*** Opening of MATERIAL FOR THIS EXERCISE ***
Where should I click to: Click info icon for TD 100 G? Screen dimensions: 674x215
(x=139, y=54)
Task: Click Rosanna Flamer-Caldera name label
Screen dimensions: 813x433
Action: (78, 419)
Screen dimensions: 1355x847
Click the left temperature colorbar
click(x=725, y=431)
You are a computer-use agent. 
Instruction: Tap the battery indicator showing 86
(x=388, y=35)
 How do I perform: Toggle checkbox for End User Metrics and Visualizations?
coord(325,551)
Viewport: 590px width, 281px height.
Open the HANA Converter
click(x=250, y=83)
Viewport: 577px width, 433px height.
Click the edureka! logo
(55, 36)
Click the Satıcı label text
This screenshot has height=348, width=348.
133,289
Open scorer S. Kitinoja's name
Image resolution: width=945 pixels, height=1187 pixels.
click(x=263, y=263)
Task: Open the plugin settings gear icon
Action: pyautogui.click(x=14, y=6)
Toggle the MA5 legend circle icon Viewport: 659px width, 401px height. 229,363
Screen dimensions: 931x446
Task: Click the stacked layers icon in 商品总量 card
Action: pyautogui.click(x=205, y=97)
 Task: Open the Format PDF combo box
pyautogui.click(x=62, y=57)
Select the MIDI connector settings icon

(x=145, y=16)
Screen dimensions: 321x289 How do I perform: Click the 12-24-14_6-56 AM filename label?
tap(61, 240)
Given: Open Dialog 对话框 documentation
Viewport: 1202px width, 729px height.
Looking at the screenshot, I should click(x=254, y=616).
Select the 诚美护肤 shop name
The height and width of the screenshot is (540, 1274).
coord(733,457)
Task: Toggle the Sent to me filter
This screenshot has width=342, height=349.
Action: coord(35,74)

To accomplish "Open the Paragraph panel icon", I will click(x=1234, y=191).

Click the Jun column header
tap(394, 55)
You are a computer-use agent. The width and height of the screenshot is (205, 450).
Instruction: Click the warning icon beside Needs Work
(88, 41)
*** Close of MATERIAL FOR THIS EXERCISE ***
### [INSTRUCTIONS TO FOLLOW]
The records above must be transcribed in full, word for word.

### [RESULT FOR THIS EXERCISE]
Where should I click to: Click info icon for TD 100 G? Screen dimensions: 674x215
(x=139, y=54)
Task: Click Rosanna Flamer-Caldera name label
Screen dimensions: 813x433
Action: (78, 419)
Screen dimensions: 1355x847
Click the left temperature colorbar
click(x=725, y=431)
You are a computer-use agent. 
Instruction: Tap the battery indicator showing 86
(x=388, y=35)
 How do I perform: Toggle checkbox for End User Metrics and Visualizations?
coord(325,551)
Viewport: 590px width, 281px height.
Open the HANA Converter
click(x=250, y=83)
Viewport: 577px width, 433px height.
Click the edureka! logo
(55, 36)
Click the Satıcı label text
This screenshot has height=348, width=348.
133,289
Open scorer S. Kitinoja's name
Image resolution: width=945 pixels, height=1187 pixels.
click(x=263, y=263)
Task: Open the plugin settings gear icon
Action: pyautogui.click(x=14, y=6)
Toggle the MA5 legend circle icon Viewport: 659px width, 401px height. 229,363
Screen dimensions: 931x446
Task: Click the stacked layers icon in 商品总量 card
Action: pyautogui.click(x=205, y=97)
 Task: Open the Format PDF combo box
pyautogui.click(x=62, y=57)
Select the MIDI connector settings icon

(x=145, y=16)
Screen dimensions: 321x289 How do I perform: Click the 12-24-14_6-56 AM filename label?
tap(61, 240)
Given: Open Dialog 对话框 documentation
Viewport: 1202px width, 729px height.
Looking at the screenshot, I should click(x=254, y=616).
Select the 诚美护肤 shop name
The height and width of the screenshot is (540, 1274).
coord(733,457)
Task: Toggle the Sent to me filter
This screenshot has width=342, height=349.
Action: coord(35,74)

To accomplish "Open the Paragraph panel icon", I will click(x=1234, y=191).

Click the Jun column header
tap(394, 55)
You are a computer-use agent. The width and height of the screenshot is (205, 450).
Instruction: Click the warning icon beside Needs Work
(88, 41)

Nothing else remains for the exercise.